Hi all,
With Bill soon stepping down as maintainer, I propose merging Antic into Flint. Antic is not too large, fits quite well with core functionality of Flint, and should be easier to maintain as part of Flint than as a standalone library.
I also want to mention the possibility of merging Arb back into Flint. I don't know if this is actually a good idea, and even if I were to lean in favor, I'd certainly not push for it unless there is a consensus in the community. These are just my thoughts on the matter.
Pros:
+ Arb frequently uses cutting-edge Flint features and makes heavy use of Flint internals. A merge would reduce development friction and avoid issues with versions being out of sync.
+ There is the possibility to use Arb in Flint itself. Various functions in Flint currently have much faster Arb counterparts, or could be sped up using Arb implementations: special functions like Bernoulli numbers and partition numbers, finite field extension construction (Gauss period method), various utility functions like fmpz_flog/fmpz_clog, potentially the LLL.
+ Most downstream projects (Nemo, Sage, Python-Flint, ...) already depend on both Flint and Arb, so this would just simplify downstream dependency management.
+ Miscellaneous helper functionality in Arb (fmpz_extras, dirichlet, dlog, bool_mat) would fit quite well in Flint.
+ Potentially a somewhat smaller maintenance burden for me personally managing one large project instead of two large projects.
+ Brand consolidation. It may be easier to "sell" one well-established large library than a bunch of small libraries.
+ Potentially easier to maintain an active developer community, for the same reason.
Cons:
- Initial downstream breakage.
- So far Arb has been on a much faster release cycle than Flint. If I can manage it, it would be good to have more frequent releases Flint rather than less frequent releases of Arb!
- Loss of brand recognition for Arb. [For the record, I don't think this is a huge deal. In fact, it just annoys me when people occasionally suggest making Arb *less* dependent on Flint (e.g. having Arb not depend on Flint). Arb without Flint would be like pineapple without the pizza!]
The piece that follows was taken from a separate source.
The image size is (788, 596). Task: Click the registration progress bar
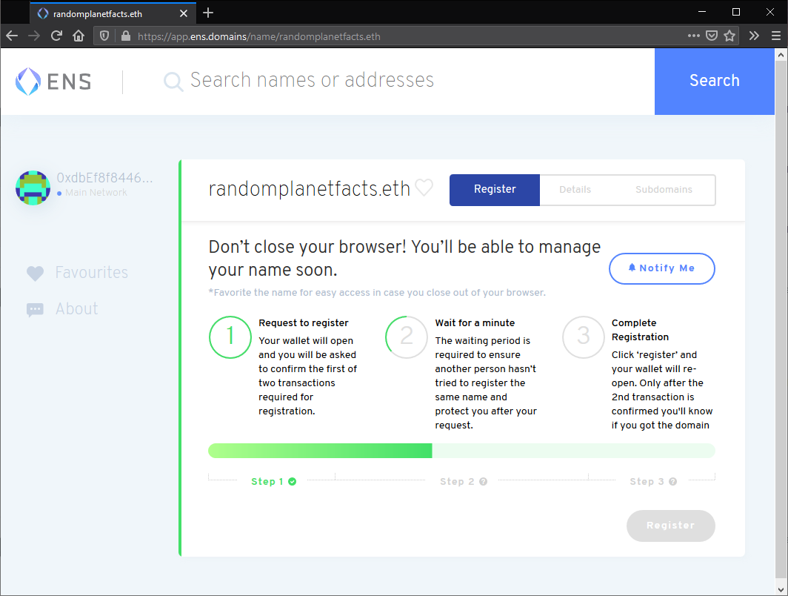[461, 450]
- Loss of brand recognition for Flint. [This seems less likely, but just to be clear; I don't want to give the impression that Flint should evolve mainly to serve my own Arb-related interests.]
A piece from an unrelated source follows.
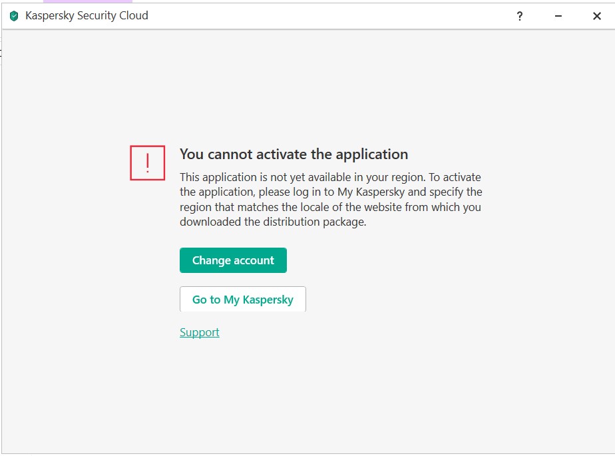
Task: Click the red exclamation warning icon
Action: (x=147, y=162)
- Harder for users/developers specifically interested in Arb to navigate
the Flint codebase, documentation and issue tracker, and likewise for
Flint users/developers disinterested in Arb.
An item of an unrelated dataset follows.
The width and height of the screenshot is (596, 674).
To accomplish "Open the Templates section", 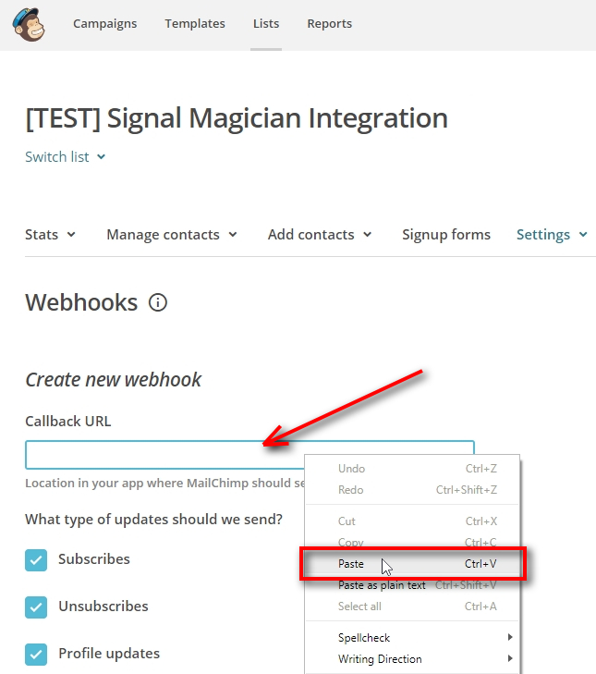I will pos(195,24).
- Flint is already huge. A larger library takes longer to build and test. A case can be made for the opposite move: splitting Flint into smaller pieces (for example, leaving Flint focused on integers/rationals and spinning off p-adics and finite fields). The size problem could be mitigated somewhat with anti-bloat measures that would be a good idea anyway (using more generics; cleaning up header files; speeding up test code). (BTW, Flint's root directory is also a mess; it could be a good idea to move headers to /include/, modules to /src/, putting the C++ wrapper in its own location, and restructuring the utility modules.)
- Potential loss of commit history and issue tracker, depending on how a merge is done.
- If it turns out to be a bad idea, could be hard to undo (considering further downstream breakage and confusion).
The same pros/cons can be discussed for Calcium.